Stored items:
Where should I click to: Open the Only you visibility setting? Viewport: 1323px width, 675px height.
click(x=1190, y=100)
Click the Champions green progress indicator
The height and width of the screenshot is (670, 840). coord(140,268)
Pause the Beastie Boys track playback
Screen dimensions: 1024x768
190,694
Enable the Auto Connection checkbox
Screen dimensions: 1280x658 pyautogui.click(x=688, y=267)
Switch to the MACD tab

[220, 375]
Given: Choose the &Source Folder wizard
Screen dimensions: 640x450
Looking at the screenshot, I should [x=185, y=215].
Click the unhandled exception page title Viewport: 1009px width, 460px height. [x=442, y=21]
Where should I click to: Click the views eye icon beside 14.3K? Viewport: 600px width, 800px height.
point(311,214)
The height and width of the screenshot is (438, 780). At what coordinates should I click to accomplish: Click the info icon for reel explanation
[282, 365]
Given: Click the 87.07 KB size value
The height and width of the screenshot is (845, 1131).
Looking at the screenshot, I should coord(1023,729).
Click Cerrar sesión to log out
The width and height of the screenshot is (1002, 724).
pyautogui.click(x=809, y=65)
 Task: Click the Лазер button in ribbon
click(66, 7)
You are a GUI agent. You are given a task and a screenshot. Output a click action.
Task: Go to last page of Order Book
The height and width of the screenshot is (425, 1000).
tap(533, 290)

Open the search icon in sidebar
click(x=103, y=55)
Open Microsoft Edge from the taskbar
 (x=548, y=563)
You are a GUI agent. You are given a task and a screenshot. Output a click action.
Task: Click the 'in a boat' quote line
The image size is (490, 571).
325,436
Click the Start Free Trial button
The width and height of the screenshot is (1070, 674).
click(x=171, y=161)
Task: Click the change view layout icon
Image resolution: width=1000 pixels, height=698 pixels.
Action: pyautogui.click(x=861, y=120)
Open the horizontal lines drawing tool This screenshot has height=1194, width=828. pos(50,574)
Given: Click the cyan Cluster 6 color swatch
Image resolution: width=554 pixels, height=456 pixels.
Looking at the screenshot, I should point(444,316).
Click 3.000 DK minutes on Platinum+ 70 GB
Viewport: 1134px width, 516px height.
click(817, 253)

* What you will do *
Please report every line of the records above that contains the word "page".

* Task result *
Click the unhandled exception page title Viewport: 1009px width, 460px height. [x=442, y=21]
Task: Go to last page of Order Book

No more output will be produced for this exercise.